### Exercise instructions
Search the data for the string "agent", and report each line where it is found.

(Saved entries)
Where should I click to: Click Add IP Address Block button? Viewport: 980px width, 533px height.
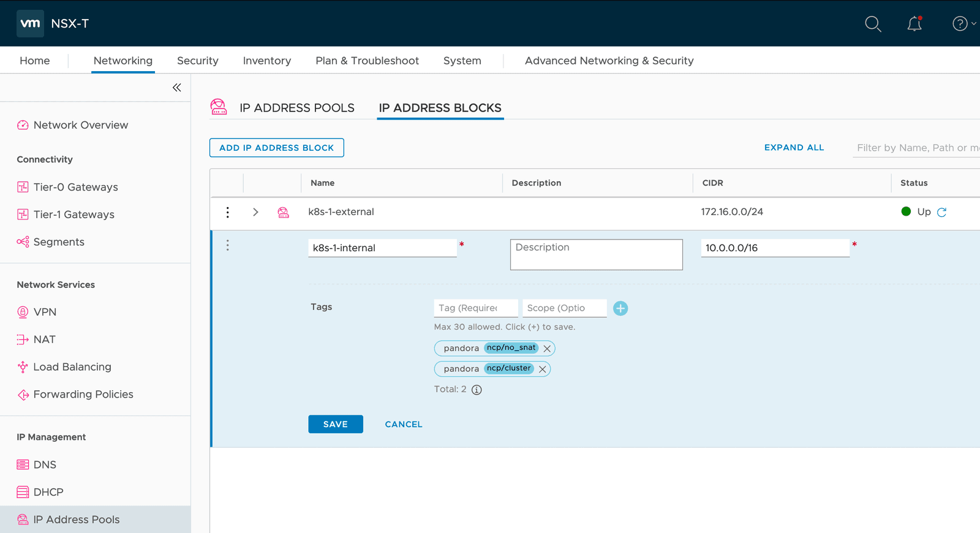tap(276, 148)
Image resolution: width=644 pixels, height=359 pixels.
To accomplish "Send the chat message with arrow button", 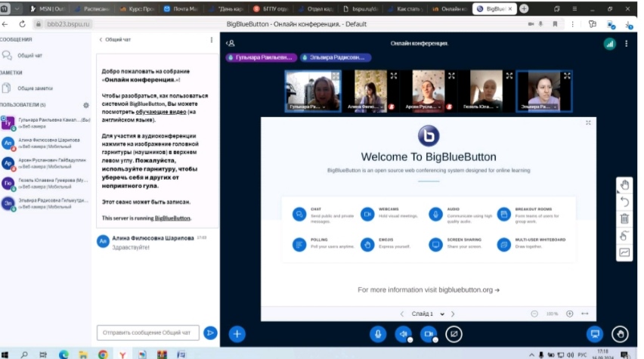I will [x=210, y=333].
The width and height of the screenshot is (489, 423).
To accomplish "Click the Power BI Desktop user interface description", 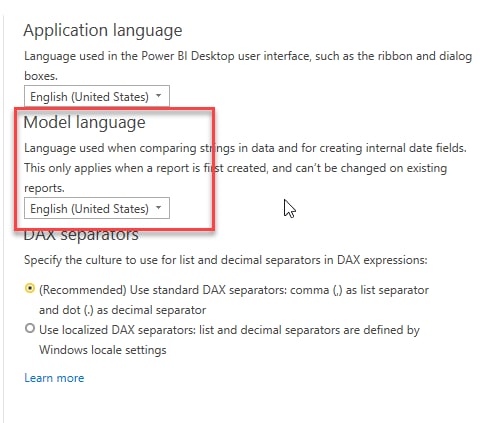I will click(x=248, y=66).
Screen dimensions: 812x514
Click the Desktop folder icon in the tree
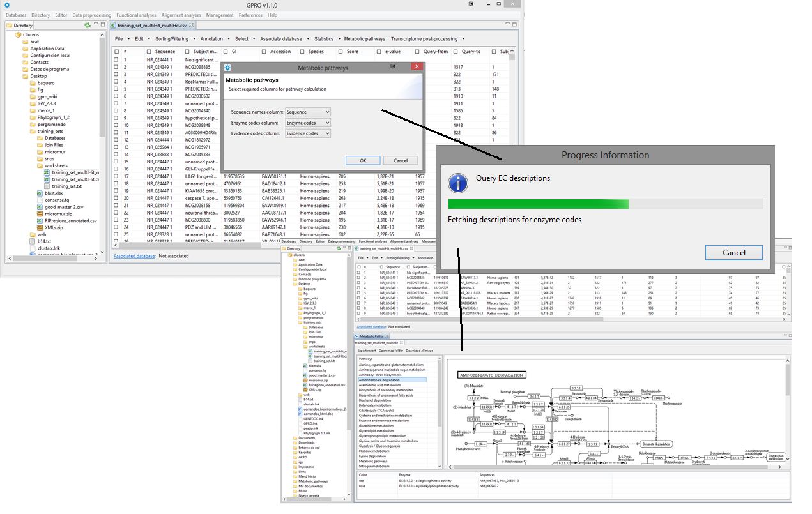tap(26, 76)
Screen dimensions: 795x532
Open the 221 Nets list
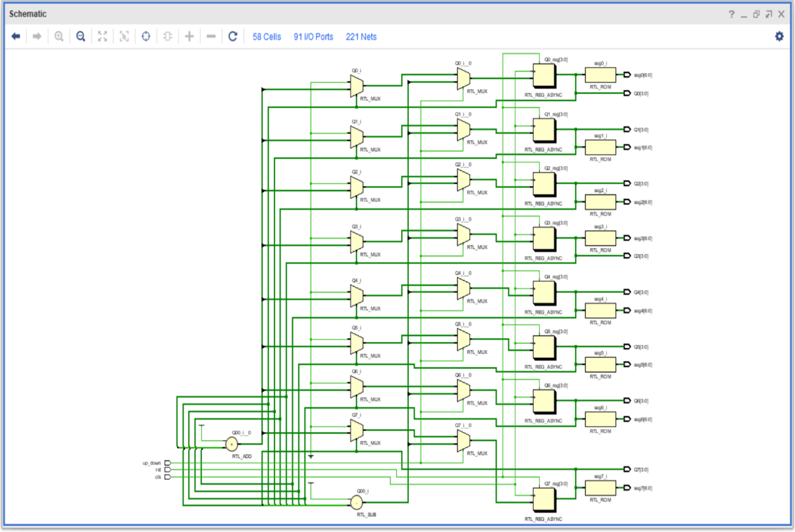(x=360, y=37)
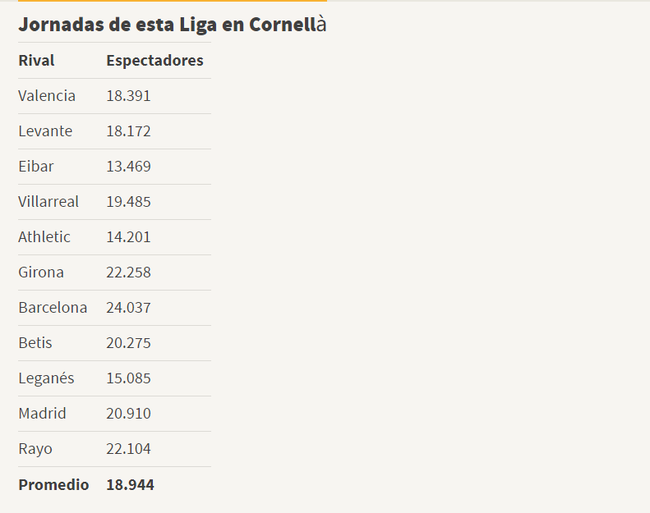Image resolution: width=650 pixels, height=513 pixels.
Task: Click the Betis attendance 20.275
Action: coord(129,343)
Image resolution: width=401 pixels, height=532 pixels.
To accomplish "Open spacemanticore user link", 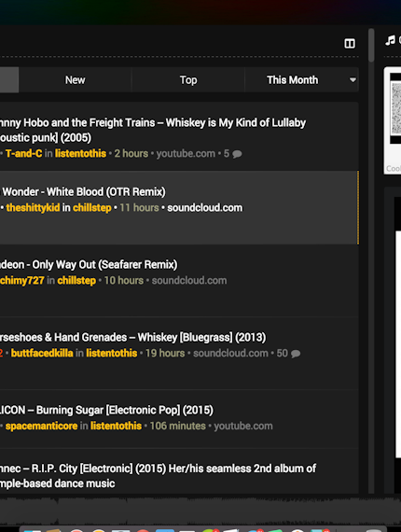I will pyautogui.click(x=41, y=426).
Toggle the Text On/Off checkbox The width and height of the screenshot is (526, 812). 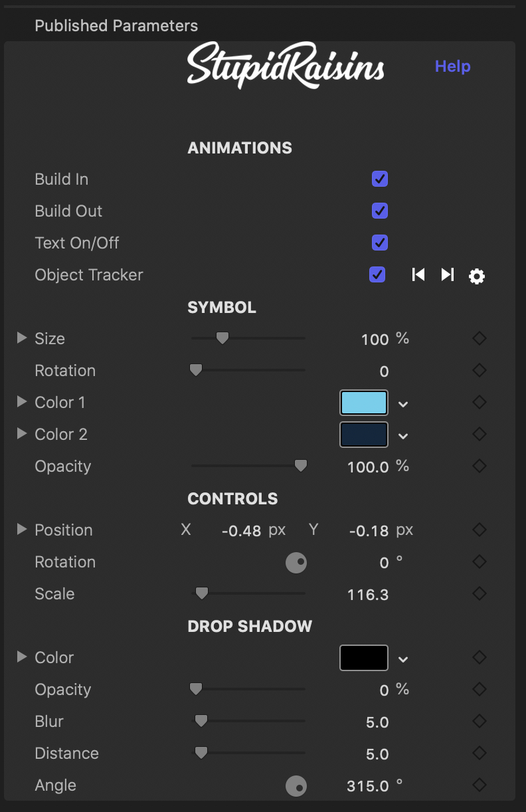click(379, 243)
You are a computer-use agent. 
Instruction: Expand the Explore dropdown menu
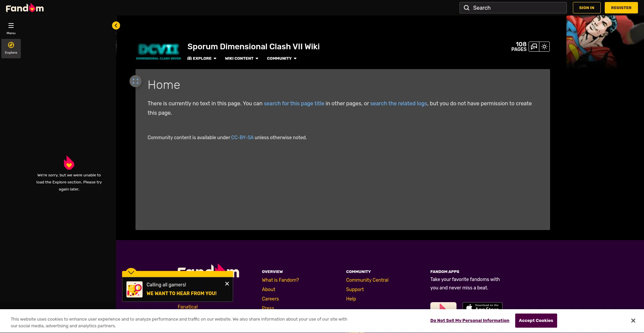pos(202,58)
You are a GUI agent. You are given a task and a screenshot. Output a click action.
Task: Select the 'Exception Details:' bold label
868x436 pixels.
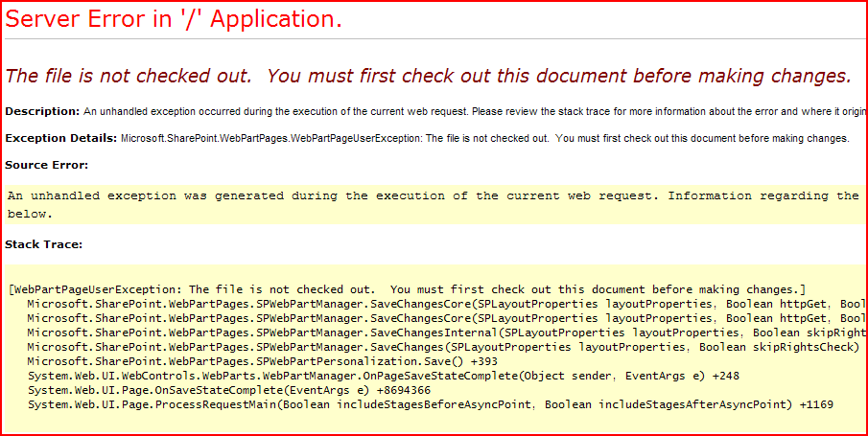click(61, 138)
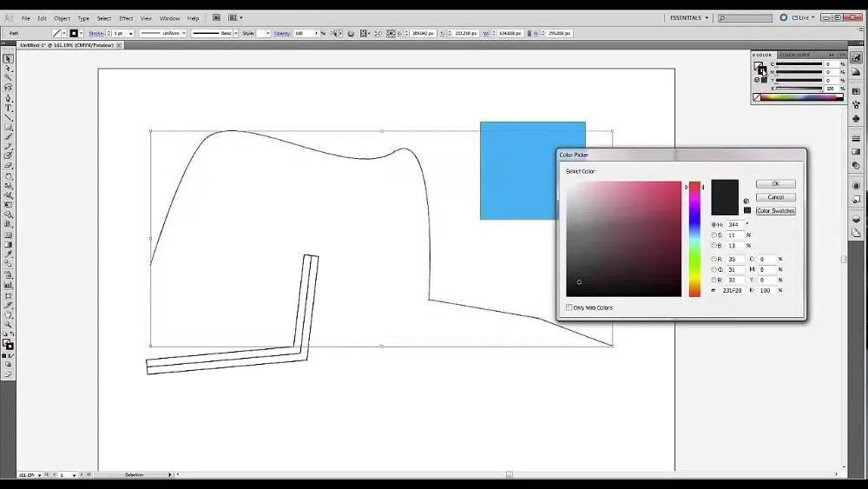Screen dimensions: 868x489
Task: Click the Go to Bridge icon in the menu bar
Action: click(216, 17)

### Task output
You are a computer-use agent. 
You are a GUI agent. You are given a task and a screenshot. Output a click action.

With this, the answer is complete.